→ Selected passage
Band-e Amir are a group of six stunning, spectacular and almost surreal, turquoise lakes in central Afghanistan, that sit embedded, like giant lapis lazuli in a unique step-like lock system, in the Hindu Kush mountains at an altitude of 2900m. On April 22, 2009 as the world celebrated Earth Day, Band-e-Amir was declared Afghanistanís first National Park. It is a chain of intensely blue lakes created by natural dams of travertine, a mineral deposit, high in the mountainous desert of central Afghanistan. The lakes were formed from mineral-rich water that seeped out of faults and cracks in the rocky landscape. Over time, the water deposited layers of hardened mineral (travertine) that built up into walls that now contain the water. According to the Wildlife Conservation Society, who helped the Afghan government set up the park, Band-e-Amir is one of the few travertine systems in the world. The starkness of the surrounding landscape highlights the blue of the lakes, which reflect the surrounding towering cliffs in their almost still and glass-like waters. Lake Kara is the largest of the six lakes in the Band-e-Amir National Park.

→ Problem set
(a) Which geographic places does the Band-e Amir passage name? List each one.
(b) Answer these about the Band-e Amir passage:
(i) At what altitude do the lakes sit?
(ii) On what date was Band-e-Amir declared a national park?
(iii) Which of the six lakes is the largest?
(c) Can you carry on the passage about the Band-e Amir lakes from its final sentence?

→ Data extract

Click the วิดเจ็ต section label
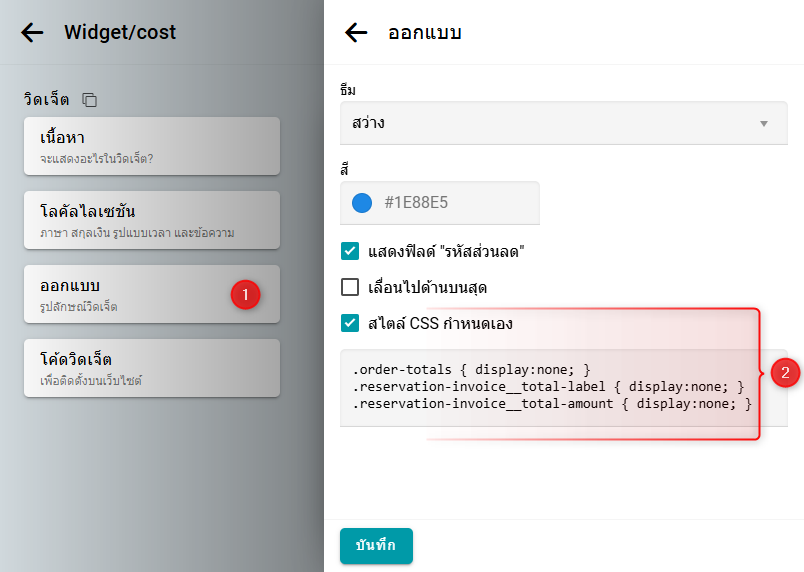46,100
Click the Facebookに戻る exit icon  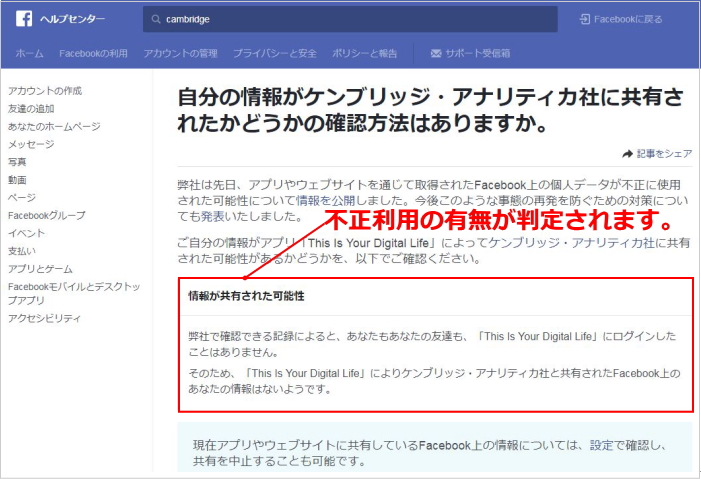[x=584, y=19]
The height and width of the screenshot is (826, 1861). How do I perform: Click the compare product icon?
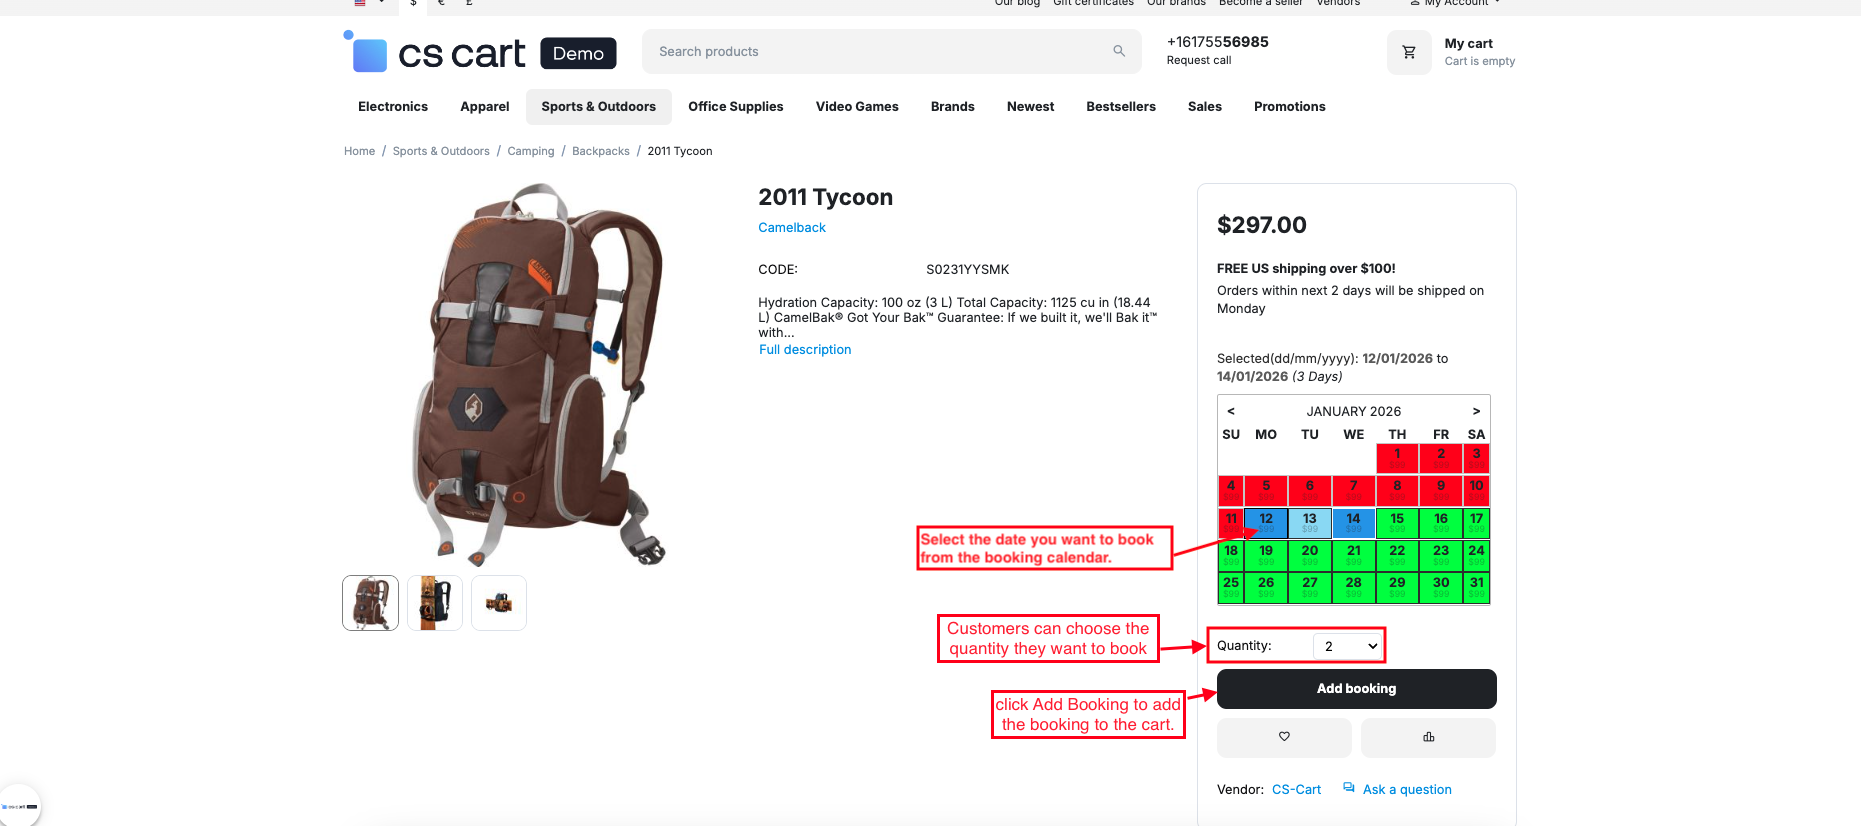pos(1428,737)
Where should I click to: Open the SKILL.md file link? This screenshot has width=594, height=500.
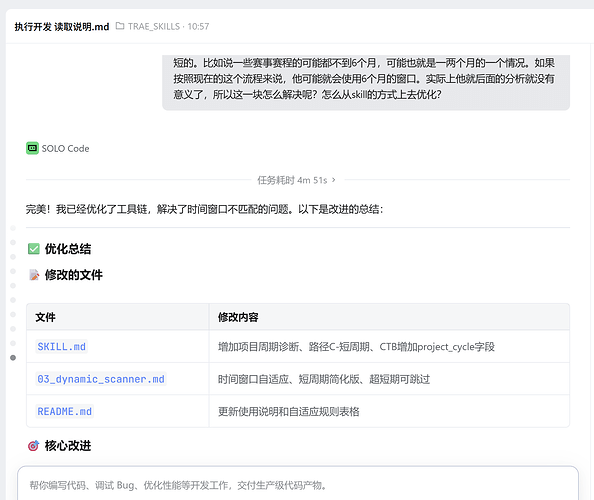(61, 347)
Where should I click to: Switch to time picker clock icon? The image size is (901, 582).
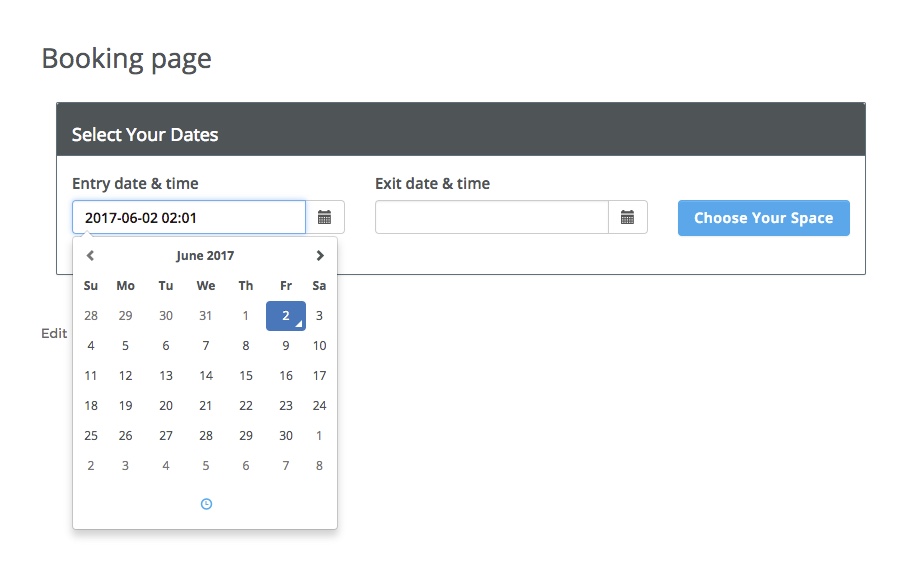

--

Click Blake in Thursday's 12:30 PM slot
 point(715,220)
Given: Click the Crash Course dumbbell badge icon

→ Results of the exercise
(a)
Band-e Amir (Band-e-Amir National Park)
Afghanistan
Hindu Kush mountains
Lake Kara

(b)
(i) 2900m
(ii) April 22, 2009
(iii) Lake Kara

(c)
The newly designated National Park is near the Bamiyan Valley, where the 1,500-year-old giant Buddha statues carved into its red cliffs, once stood, before they were blasted by the Taliban in early 2001. Although the statues are gone, the breathtakingly beautiful Bamiyan valley has other natural and other historic sights.

Along with the nearby city of Bamiyan, Band-e-Amir was once the heart of Afghanistan's tourism industry. The number of visitors, however, began declining after the unrest following the Russian invasion of Afghanistan in 1979, and was almost entirely absent during the turbulent years until 2001.

The national park is spread over an area of 230 square miles in central Bamiyan Province. Approximately 5,000 people live in the thirteen villages that make up the region. Band-e-Amir has also been nominated to be a World Heritage Site.

Read the entire article in the print issue of SALT

Bande Amir Lake Kara shows the largest of the six lakes (credit: Alex Dehgan/WCS)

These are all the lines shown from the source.